O investimento feito pela pessoa física no exterior poderá gerar rendimentos (dividendos), os quais podem ser imediatamente resgatados pelo investidor ou, o que é mais comum, ser utilizado para aquisição de novas quotas no mesmo fundo de investimento no exterior (analisaremos a tributação dos rendimentos no item III abaixo). Ou seja, os rendimentos ou dividendos são automaticamente aplicados no mesmo fundo de investimento, com a aquisição de novas quotas. Tais aplicações, feitas com o rendimento em moeda estrangeira do fundo de investimento mantido no exterior, mesmo que a aplicação inicial que gerou esses rendimentos tenha sido feita em reais, são consideradas realizadas com recursos originariamente em moeda estrangeira (art. 4º, parágrafo único, da Instrução Normativa 118, de 20 de dezembro de 2000).

Para as quotas adquiridas posteriormente, com recursos provenientes do rendimento em moeda estrangeira gerado pelas quotas do fundo de investimento, o ganho de capital corresponderá à diferença positiva, em dólares norte-americanos, entre o valor resgatado e o valor original da aplicação financeira, convertida para reais pela cotação do dólar fixada, para compra, pelo Banco Central do Brasil, para a data do recebimento (artigo 4º da Instrução Normativa nº 118, de 27 de dezembro de 2000).

A sistemática é a mesma do investimento realizado com recursos originariamente em reais. Assim, a verificação da existência ou não do ganho de capital e do imposto de renda a ser pago somente ocorrerá no momento do resgate do fundo de investimento, e será correspondente à diferença positiva, em dólares, entre o valor resgatado e o valor original da aplicação financeira. Da mesma forma, se o valor aplicado no exterior for em qualquer outra moeda que não o dólar norte-americano, deve haver a conversão da moeda estrangeira para o dólar pela cotação utilizada pela autoridade emissora da moeda, para a data do pagamento, na aquisição, e para a data do recebimento, no resgate (art. 10, da Instrução Normativa 118, de 20 de dezembro de 2000).

A diferença, em dólares, entre o valor original da aplicação e o valor resgatado, convertida para reais pela cotação do dólar fixada, para compra, pelo Banco Central do Brasil, na data do resgate da aplicação, é que será a base de cálculo para a incidência do imposto de renda sobre o ganho de capital à alíquota de 15%.

[Tarefa proposta a] Reproduza sem nenhuma alteração as linhas da listagem, começando pela linha que contém "Given: Tap the yellow Share button" e terminando na linha que contém "click(x=171, y=146)", com ambas incluídas.

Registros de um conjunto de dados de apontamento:
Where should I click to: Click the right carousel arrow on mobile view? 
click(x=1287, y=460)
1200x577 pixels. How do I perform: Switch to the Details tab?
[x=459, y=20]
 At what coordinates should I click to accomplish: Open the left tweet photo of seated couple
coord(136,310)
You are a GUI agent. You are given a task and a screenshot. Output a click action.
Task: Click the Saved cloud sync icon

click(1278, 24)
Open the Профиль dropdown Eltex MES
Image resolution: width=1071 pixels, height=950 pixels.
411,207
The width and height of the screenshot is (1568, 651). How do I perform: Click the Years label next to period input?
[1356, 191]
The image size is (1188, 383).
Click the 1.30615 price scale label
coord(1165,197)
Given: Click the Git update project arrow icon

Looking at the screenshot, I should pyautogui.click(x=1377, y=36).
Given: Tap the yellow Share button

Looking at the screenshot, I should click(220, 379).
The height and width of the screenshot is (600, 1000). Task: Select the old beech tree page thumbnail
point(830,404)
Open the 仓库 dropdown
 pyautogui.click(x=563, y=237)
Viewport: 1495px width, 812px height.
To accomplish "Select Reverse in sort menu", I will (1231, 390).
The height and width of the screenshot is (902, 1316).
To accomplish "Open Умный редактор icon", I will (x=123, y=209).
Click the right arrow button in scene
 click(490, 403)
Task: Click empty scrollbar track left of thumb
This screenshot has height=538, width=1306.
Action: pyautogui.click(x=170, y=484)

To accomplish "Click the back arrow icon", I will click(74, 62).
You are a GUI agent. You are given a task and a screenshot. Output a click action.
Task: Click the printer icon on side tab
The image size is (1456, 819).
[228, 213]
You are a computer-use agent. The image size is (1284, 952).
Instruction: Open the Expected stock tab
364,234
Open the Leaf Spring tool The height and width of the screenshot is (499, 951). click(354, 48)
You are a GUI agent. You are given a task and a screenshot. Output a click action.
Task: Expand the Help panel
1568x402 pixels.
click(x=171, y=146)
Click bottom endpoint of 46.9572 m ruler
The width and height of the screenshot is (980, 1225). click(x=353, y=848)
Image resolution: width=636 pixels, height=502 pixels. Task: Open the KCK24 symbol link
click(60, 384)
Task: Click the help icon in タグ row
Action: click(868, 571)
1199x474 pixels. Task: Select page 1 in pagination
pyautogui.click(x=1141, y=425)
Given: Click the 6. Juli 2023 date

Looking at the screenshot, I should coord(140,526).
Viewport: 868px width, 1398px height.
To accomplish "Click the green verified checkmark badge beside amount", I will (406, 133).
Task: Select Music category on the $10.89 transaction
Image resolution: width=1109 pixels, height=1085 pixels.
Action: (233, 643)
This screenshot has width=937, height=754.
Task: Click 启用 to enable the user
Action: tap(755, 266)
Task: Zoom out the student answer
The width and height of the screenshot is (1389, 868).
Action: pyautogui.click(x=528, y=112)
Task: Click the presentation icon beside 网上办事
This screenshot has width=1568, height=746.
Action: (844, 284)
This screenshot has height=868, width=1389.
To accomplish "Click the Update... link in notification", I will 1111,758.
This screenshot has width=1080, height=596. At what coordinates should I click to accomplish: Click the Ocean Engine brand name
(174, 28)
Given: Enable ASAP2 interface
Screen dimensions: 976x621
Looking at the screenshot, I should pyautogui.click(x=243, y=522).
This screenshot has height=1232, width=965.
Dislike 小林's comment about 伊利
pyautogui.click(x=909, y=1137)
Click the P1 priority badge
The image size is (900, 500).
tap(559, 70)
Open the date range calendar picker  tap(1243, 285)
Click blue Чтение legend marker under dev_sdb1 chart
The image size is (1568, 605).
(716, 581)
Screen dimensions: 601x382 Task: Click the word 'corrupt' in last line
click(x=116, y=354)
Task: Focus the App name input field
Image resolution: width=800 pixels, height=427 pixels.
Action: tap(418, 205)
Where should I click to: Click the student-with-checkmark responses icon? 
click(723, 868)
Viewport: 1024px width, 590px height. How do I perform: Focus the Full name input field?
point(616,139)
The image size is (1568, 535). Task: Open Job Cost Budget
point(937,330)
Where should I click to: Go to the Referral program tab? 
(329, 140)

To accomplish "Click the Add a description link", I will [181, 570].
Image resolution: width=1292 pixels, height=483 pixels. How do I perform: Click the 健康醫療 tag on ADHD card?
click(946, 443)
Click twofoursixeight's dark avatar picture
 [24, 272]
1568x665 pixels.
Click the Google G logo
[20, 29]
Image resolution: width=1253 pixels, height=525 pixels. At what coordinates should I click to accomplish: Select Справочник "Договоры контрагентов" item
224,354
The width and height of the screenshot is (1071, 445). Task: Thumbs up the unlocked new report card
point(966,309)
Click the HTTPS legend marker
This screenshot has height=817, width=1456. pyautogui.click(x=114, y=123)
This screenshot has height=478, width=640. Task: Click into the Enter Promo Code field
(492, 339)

[Tarefa proposta b] Dê continuidade ao texto sobre a tributação de investimentos no exterior a partir da última frase apresentada.

[Resposta a]
Given: Tap the yellow Share button

Looking at the screenshot, I should click(220, 379).
The height and width of the screenshot is (600, 1000). Task: Select the old beech tree page thumbnail
point(830,404)
Open the 仓库 dropdown
 pyautogui.click(x=563, y=237)
Viewport: 1495px width, 812px height.
To accomplish "Select Reverse in sort menu", I will (1231, 390).
The height and width of the screenshot is (902, 1316).
To accomplish "Open Умный редактор icon", I will (x=123, y=209).
Click the right arrow button in scene
 click(490, 403)
Task: Click empty scrollbar track left of thumb
This screenshot has height=538, width=1306.
Action: pyautogui.click(x=170, y=484)

To accomplish "Click the back arrow icon", I will click(74, 62).
You are a GUI agent. You are given a task and a screenshot. Output a click action.
Task: Click the printer icon on side tab
The image size is (1456, 819).
[228, 213]
You are a computer-use agent. The image size is (1284, 952).
Instruction: Open the Expected stock tab
364,234
Open the Leaf Spring tool The height and width of the screenshot is (499, 951). click(354, 48)
You are a GUI agent. You are given a task and a screenshot. Output a click action.
Task: Expand the Help panel
1568x402 pixels.
click(x=171, y=146)

[Resposta b]
Assim, novamente tomando como base o exemplo acima, vamos supor que a aplicação original de US$50,000.00, correspondente a 50 quotas do fundo de investimento, gerou um rendimento/dividendo de US$10,000.00, que foi reinvestido/utilizado na aquisição de mais 10 quotas do mesmo fundo de investimento, ainda ao preço de US$1,000.00 cada quota. O valor original do investimento realizado originariamente em moeda estrangeira é, portanto, de US$10,000.00, utilizados para a aquisição de 10 novas quotas do fundo de investimento, no valor de US$1,000.00 cada uma. Vamos supor que, no momento do resgate, essas 10 quotas do fundo de investimento estejam valendo US$1,100.00 cada uma, ou seja, o resgate será de US$11,000.00; nessa situação, o ganho de capital será de US$1,000.00, que deverá ser convertido para reais pela cotação do dólar fixada, para compra, pelo Banco Central do Brasil, na data do resgate da aplicação. Supondo que a cotação seja de R$3,00 para cada US$1,00, o ganho de capital será de R$3.000,00 e sobre esse valor incidirá a alíquota de 15% do Imposto de Renda. Essa tributação é definitiva.

De se observar que para as quotas adquiridas com rendimentos originariamente em moeda estrangeira, como nesse exemplo (lembrando que essas 10 quotas foram adquiridas com os dividendos em dólar gerados pelas 50 quotas originais), o ganho de capital incidiu apenas sobre a valorização em dólar das quotas.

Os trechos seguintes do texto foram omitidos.